• [Set problem] Copy the records below line for line, without changing anything.

• [Material for the task]
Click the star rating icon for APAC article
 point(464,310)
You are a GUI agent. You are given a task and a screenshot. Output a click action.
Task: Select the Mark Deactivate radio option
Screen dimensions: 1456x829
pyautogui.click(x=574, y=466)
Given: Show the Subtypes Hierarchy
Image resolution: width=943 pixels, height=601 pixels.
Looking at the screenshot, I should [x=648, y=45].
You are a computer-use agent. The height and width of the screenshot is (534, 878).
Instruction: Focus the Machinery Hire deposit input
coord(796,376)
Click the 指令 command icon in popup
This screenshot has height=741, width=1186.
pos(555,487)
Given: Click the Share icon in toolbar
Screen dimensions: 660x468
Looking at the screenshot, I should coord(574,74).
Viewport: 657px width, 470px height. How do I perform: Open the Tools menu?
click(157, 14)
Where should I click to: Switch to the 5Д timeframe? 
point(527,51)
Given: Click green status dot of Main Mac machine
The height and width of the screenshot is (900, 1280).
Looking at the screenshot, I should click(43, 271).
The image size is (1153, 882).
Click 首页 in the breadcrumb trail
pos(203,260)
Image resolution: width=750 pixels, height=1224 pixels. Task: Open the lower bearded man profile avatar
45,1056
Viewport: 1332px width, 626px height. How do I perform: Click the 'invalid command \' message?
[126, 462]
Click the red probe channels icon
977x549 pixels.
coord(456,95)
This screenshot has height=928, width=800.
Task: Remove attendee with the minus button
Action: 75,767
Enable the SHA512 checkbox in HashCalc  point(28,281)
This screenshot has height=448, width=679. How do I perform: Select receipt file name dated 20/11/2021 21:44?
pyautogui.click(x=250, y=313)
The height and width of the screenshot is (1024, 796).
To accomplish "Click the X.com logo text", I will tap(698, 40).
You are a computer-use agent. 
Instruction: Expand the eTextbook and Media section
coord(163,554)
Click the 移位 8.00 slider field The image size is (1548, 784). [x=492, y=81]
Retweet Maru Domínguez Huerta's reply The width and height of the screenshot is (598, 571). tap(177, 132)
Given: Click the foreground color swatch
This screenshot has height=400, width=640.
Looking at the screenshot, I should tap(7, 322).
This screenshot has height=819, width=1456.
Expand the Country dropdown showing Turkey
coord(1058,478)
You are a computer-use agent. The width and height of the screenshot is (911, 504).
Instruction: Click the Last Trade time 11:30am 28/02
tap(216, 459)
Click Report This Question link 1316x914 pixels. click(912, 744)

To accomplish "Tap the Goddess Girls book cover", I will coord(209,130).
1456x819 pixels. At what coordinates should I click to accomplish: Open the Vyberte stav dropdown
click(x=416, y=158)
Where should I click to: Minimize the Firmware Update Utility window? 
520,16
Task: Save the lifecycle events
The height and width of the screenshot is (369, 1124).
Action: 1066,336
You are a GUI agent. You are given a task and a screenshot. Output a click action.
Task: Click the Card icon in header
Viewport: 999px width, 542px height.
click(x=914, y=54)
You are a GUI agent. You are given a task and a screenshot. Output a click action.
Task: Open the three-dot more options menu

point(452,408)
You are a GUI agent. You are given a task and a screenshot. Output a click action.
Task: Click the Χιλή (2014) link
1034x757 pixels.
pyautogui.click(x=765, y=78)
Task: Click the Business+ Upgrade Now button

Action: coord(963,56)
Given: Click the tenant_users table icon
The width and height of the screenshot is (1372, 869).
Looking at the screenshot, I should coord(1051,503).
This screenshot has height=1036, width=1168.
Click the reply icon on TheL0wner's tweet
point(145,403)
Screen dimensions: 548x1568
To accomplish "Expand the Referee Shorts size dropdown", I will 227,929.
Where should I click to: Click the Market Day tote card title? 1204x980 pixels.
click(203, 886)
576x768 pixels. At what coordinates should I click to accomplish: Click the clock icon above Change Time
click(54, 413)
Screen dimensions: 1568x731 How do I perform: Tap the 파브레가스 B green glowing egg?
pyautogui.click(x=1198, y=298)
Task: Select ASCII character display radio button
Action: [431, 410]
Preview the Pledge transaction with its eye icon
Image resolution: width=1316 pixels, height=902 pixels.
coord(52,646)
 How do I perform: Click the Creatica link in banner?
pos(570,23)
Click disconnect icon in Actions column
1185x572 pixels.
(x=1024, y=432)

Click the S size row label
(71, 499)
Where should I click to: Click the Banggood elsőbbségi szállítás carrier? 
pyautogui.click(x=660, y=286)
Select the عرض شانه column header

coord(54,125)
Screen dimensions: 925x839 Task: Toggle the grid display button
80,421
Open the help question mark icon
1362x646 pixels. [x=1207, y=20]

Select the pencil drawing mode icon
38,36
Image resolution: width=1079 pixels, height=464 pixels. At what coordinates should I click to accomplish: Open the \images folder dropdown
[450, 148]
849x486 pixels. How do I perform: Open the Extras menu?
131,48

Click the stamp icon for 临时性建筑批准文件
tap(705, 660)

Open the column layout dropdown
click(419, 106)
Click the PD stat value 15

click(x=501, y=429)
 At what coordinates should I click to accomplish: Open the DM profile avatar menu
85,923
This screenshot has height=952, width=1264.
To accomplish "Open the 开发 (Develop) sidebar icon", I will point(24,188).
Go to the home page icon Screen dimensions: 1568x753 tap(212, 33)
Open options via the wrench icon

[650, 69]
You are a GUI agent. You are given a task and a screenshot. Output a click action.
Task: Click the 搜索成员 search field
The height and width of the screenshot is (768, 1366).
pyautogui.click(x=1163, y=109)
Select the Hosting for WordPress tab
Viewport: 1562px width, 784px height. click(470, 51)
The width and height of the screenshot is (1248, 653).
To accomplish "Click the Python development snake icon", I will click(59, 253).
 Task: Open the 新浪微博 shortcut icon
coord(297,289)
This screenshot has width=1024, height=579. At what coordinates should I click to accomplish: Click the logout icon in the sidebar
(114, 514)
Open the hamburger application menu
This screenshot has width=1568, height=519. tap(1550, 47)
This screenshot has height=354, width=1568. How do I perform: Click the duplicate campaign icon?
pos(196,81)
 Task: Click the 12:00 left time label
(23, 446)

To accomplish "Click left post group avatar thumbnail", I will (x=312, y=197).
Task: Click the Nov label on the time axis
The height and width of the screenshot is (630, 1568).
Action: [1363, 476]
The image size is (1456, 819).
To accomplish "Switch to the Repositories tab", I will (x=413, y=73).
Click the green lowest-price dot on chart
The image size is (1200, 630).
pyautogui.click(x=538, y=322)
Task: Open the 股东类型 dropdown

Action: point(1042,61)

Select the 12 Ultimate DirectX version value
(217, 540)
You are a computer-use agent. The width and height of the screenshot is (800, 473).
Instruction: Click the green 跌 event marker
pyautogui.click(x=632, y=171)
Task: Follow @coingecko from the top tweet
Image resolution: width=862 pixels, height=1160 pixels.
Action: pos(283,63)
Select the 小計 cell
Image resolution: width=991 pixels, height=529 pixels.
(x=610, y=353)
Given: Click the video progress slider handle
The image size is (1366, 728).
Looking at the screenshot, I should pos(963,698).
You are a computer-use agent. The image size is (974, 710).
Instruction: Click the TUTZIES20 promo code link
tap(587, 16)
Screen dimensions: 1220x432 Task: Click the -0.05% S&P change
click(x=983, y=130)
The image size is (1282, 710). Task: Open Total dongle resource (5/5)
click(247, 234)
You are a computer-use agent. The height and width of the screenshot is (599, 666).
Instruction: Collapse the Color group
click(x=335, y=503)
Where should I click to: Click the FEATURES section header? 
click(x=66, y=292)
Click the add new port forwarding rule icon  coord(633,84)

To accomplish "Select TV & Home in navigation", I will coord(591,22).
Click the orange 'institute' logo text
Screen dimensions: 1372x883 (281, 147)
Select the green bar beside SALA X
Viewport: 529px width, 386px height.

• [Answer in full]
Click the star rating icon for APAC article
 point(464,310)
You are a GUI agent. You are given a task and a screenshot. Output a click action.
Task: Select the Mark Deactivate radio option
Screen dimensions: 1456x829
pyautogui.click(x=574, y=466)
Given: Show the Subtypes Hierarchy
Image resolution: width=943 pixels, height=601 pixels.
Looking at the screenshot, I should [x=648, y=45].
You are a computer-use agent. The height and width of the screenshot is (534, 878).
Instruction: Focus the Machinery Hire deposit input
coord(796,376)
Click the 指令 command icon in popup
This screenshot has height=741, width=1186.
pos(555,487)
Given: Click the Share icon in toolbar
Screen dimensions: 660x468
Looking at the screenshot, I should coord(574,74).
Viewport: 657px width, 470px height. How do I perform: Open the Tools menu?
click(157, 14)
Where should I click to: Switch to the 5Д timeframe? 
point(527,51)
Given: Click green status dot of Main Mac machine
The height and width of the screenshot is (900, 1280).
Looking at the screenshot, I should click(43, 271).
The image size is (1153, 882).
Click 首页 in the breadcrumb trail
pos(203,260)
Image resolution: width=750 pixels, height=1224 pixels. Task: Open the lower bearded man profile avatar
45,1056
Viewport: 1332px width, 626px height. How do I perform: Click the 'invalid command \' message?
[126, 462]
Click the red probe channels icon
977x549 pixels.
coord(456,95)
This screenshot has height=928, width=800.
Task: Remove attendee with the minus button
Action: 75,767
Enable the SHA512 checkbox in HashCalc  point(28,281)
This screenshot has height=448, width=679. How do I perform: Select receipt file name dated 20/11/2021 21:44?
pyautogui.click(x=250, y=313)
The height and width of the screenshot is (1024, 796).
To accomplish "Click the X.com logo text", I will tap(698, 40).
You are a computer-use agent. 
Instruction: Expand the eTextbook and Media section
coord(163,554)
Click the 移位 8.00 slider field The image size is (1548, 784). [x=492, y=81]
Retweet Maru Domínguez Huerta's reply The width and height of the screenshot is (598, 571). tap(177, 132)
Given: Click the foreground color swatch
This screenshot has height=400, width=640.
Looking at the screenshot, I should tap(7, 322).
This screenshot has height=819, width=1456.
Expand the Country dropdown showing Turkey
coord(1058,478)
You are a computer-use agent. The width and height of the screenshot is (911, 504).
Instruction: Click the Last Trade time 11:30am 28/02
tap(216, 459)
Click Report This Question link 1316x914 pixels. click(912, 744)

To accomplish "Tap the Goddess Girls book cover", I will coord(209,130).
1456x819 pixels. At what coordinates should I click to accomplish: Open the Vyberte stav dropdown
click(x=416, y=158)
Where should I click to: Minimize the Firmware Update Utility window? 
520,16
Task: Save the lifecycle events
The height and width of the screenshot is (369, 1124).
Action: 1066,336
You are a GUI agent. You are given a task and a screenshot. Output a click action.
Task: Click the Card icon in header
Viewport: 999px width, 542px height.
click(x=914, y=54)
You are a GUI agent. You are given a task and a screenshot. Output a click action.
Task: Open the three-dot more options menu

point(452,408)
You are a GUI agent. You are given a task and a screenshot. Output a click action.
Task: Click the Χιλή (2014) link
1034x757 pixels.
pyautogui.click(x=765, y=78)
Task: Click the Business+ Upgrade Now button

Action: coord(963,56)
Given: Click the tenant_users table icon
The width and height of the screenshot is (1372, 869).
Looking at the screenshot, I should coord(1051,503).
This screenshot has height=1036, width=1168.
Click the reply icon on TheL0wner's tweet
point(145,403)
Screen dimensions: 548x1568
To accomplish "Expand the Referee Shorts size dropdown", I will 227,929.
Where should I click to: Click the Market Day tote card title? 1204x980 pixels.
click(203, 886)
576x768 pixels. At what coordinates should I click to accomplish: Click the clock icon above Change Time
click(54, 413)
Screen dimensions: 1568x731 How do I perform: Tap the 파브레가스 B green glowing egg?
pyautogui.click(x=1198, y=298)
Task: Select ASCII character display radio button
Action: [431, 410]
Preview the Pledge transaction with its eye icon
Image resolution: width=1316 pixels, height=902 pixels.
coord(52,646)
 How do I perform: Click the Creatica link in banner?
pos(570,23)
Click disconnect icon in Actions column
1185x572 pixels.
(x=1024, y=432)

Click the S size row label
(71, 499)
Where should I click to: Click the Banggood elsőbbségi szállítás carrier? 
pyautogui.click(x=660, y=286)
Select the عرض شانه column header

coord(54,125)
Screen dimensions: 925x839 Task: Toggle the grid display button
80,421
Open the help question mark icon
1362x646 pixels. [x=1207, y=20]

Select the pencil drawing mode icon
38,36
Image resolution: width=1079 pixels, height=464 pixels. At what coordinates should I click to accomplish: Open the \images folder dropdown
[450, 148]
849x486 pixels. How do I perform: Open the Extras menu?
131,48

Click the stamp icon for 临时性建筑批准文件
tap(705, 660)

Open the column layout dropdown
click(419, 106)
Click the PD stat value 15

click(x=501, y=429)
 At what coordinates should I click to accomplish: Open the DM profile avatar menu
85,923
This screenshot has height=952, width=1264.
To accomplish "Open the 开发 (Develop) sidebar icon", I will point(24,188).
Go to the home page icon Screen dimensions: 1568x753 tap(212, 33)
Open options via the wrench icon

[650, 69]
You are a GUI agent. You are given a task and a screenshot. Output a click action.
Task: Click the 搜索成员 search field
The height and width of the screenshot is (768, 1366).
pyautogui.click(x=1163, y=109)
Select the Hosting for WordPress tab
Viewport: 1562px width, 784px height. click(470, 51)
The width and height of the screenshot is (1248, 653).
To accomplish "Click the Python development snake icon", I will click(59, 253).
 Task: Open the 新浪微博 shortcut icon
coord(297,289)
This screenshot has width=1024, height=579. At what coordinates should I click to accomplish: Click the logout icon in the sidebar
(114, 514)
Open the hamburger application menu
This screenshot has width=1568, height=519. tap(1550, 47)
This screenshot has height=354, width=1568. How do I perform: Click the duplicate campaign icon?
pos(196,81)
 Task: Click the 12:00 left time label
(23, 446)

To accomplish "Click left post group avatar thumbnail", I will (x=312, y=197).
Task: Click the Nov label on the time axis
The height and width of the screenshot is (630, 1568).
Action: [1363, 476]
The image size is (1456, 819).
To accomplish "Switch to the Repositories tab", I will (x=413, y=73).
Click the green lowest-price dot on chart
The image size is (1200, 630).
pyautogui.click(x=538, y=322)
Task: Open the 股东类型 dropdown

Action: point(1042,61)

Select the 12 Ultimate DirectX version value
(217, 540)
You are a computer-use agent. The width and height of the screenshot is (800, 473).
Instruction: Click the green 跌 event marker
pyautogui.click(x=632, y=171)
Task: Follow @coingecko from the top tweet
Image resolution: width=862 pixels, height=1160 pixels.
Action: pos(283,63)
Select the 小計 cell
Image resolution: width=991 pixels, height=529 pixels.
(x=610, y=353)
Given: Click the video progress slider handle
The image size is (1366, 728).
Looking at the screenshot, I should pos(963,698).
You are a computer-use agent. The image size is (974, 710).
Instruction: Click the TUTZIES20 promo code link
tap(587, 16)
Screen dimensions: 1220x432 Task: Click the -0.05% S&P change
click(x=983, y=130)
The image size is (1282, 710). Task: Open Total dongle resource (5/5)
click(247, 234)
You are a computer-use agent. The height and width of the screenshot is (599, 666).
Instruction: Collapse the Color group
click(x=335, y=503)
Where should I click to: Click the FEATURES section header? 
click(x=66, y=292)
Click the add new port forwarding rule icon  coord(633,84)

To accomplish "Select TV & Home in navigation", I will coord(591,22).
Click the orange 'institute' logo text
Screen dimensions: 1372x883 (281, 147)
Select the green bar beside SALA X
Viewport: 529px width, 386px height.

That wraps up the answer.